* Selection:
--
When can categorical variables be treated as continuous? A comparison of robust continuous and categorical SEM estimation methods under suboptimal conditions.

A simulation study compared the performance of robust normal theory maximum likelihood (ML) and robust categorical least squares (cat-LS) methodology for estimating confirmatory factor analysis models with ordinal variables. Data were generated from 2 models with 2-7 categories, 4 sample sizes, 2 latent distributions, and 5 patterns of category thresholds. Results revealed that factor loadings and robust standard errors were generally most accurately estimated using cat-LS, especially with fewer than 5 categories; however, factor correlations and model fit were assessed equally well with ML. Cat-LS was found to be more sensitive to sample size and to violations of the assumption of normality of the underlying continuous variables. Normal theory ML was found to be more sensitive to asymmetric category thresholds and was especially biased when estimating large factor loadings. Accordingly, we recommend cat-LS for data sets containing variables with fewer than 5 categories and ML when there are 5 or more categories, sample size is small, and category thresholds are approximately symmetric. With 6-7 categories, results were similar across methods for many conditions; in these cases, either method is acceptable.
--
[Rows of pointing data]
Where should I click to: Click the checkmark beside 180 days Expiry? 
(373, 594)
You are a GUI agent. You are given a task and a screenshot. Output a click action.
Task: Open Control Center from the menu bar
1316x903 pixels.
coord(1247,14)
--
* Exercise 1: Summarize the abstract on SEM estimation methods in two sentences.
* Exercise 2:
Answer these questions using the abstract on SEM estimation methods:
(a) How many sample sizes were used to generate the data?
(b) Which method was more sensitive to asymmetric category thresholds?
(c) With how many categories were results similar across methods for many conditions?
* Exercise 3: Extract the passage of the abstract on SEM estimation methods from "When can categorical" up to and including "under suboptimal conditions.".

* Answer 1: A simulation study compared robust normal theory maximum likelihood (ML) and robust categorical least squares (cat-LS) for estimating confirmatory factor analysis models with ordinal variables. Cat-LS generally estimated factor loadings and robust standard errors most accurately and is recommended for variables with fewer than 5 categories, while ML is recommended when there are 5 or more categories, sample size is small, and category thresholds are approximately symmetric.

* Answer 2:
(a) Four.
(b) Normal theory ML.
(c) 6-7 categories.

* Answer 3:
When can categorical variables be treated as continuous? A comparison of robust continuous and categorical SEM estimation methods under suboptimal conditions.